### TEXT SHOWN
I am trying to understand confidence interval CI, from simplest article I could find about it. I got to an extent and then stuck at crucial moment. Suppose if we decide confidence level we want is 95%, then
95% of all "95% Confidence Intervals" will include the true mean.
This is usually many people infer wrong (assuming a confidence interval says that there is 95% chance that true mean lies within it). I could avoid this trap by focusing on above highlighted sentence. However, when I dig step by step, I get caught, how it could be the case.
- Suppose I have a population distribution $Y$ with $\mu$ and $\sigma$. For brevity let it be already normal.

### DATASET CONTENT
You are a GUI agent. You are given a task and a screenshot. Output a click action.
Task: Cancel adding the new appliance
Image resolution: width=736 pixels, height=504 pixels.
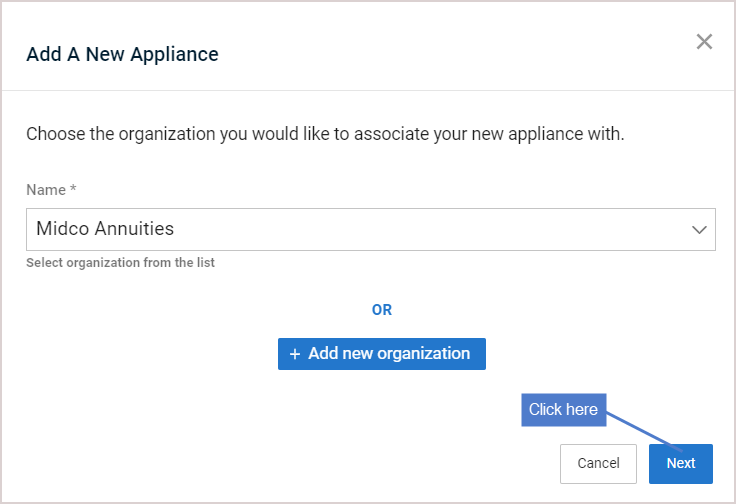coord(598,464)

### WHAT IS ASKED
**1)** Render this sentence from the confidence interval post in Spanish: "I could avoid this trap by focusing on above highlighted sentence."
**2)** Please resume the confidence interval post from the point where it stops.
The data play no part in what is asked here.

### THE RESULTS
**1)** Pude evitar esta trampa centrándome en la oración resaltada arriba.

**2)**
- I take 1st sample set of size $n$, denoted by $n1$, described by random variable $X_1 = {x_1,x_2,\cdots, x_{n1}}$, samples picked from population. I find mean $\overline{X_1} = \frac{x_1 + x_2 + \cdots + x_{n1}}{n1}$ and variance $S_1$. For a moment, lets say its normal.
- Similary 2nd sample set of size $n$, denoted by $n2$, described by random variable $X_2 = {x_1,x_2,\cdots, x_{n2}}$, samples picked from population. I find mean $\overline{X_2} = \frac{x_1 + x_2 + \cdots + x_{n2}}{n2}$ and variance $S_2$. Again we assume its normal.
I decide I want confidence level of 95%.
- If I transfer my population distribution to Z standard deviation, then 95% area occurs at $Z= \pm 1.96$. Since $Z = \dfrac {Y-\mu}{\sigma}$, in original population distribution, 95% data points fall within $Y = \mu \pm 1.96\sigma$.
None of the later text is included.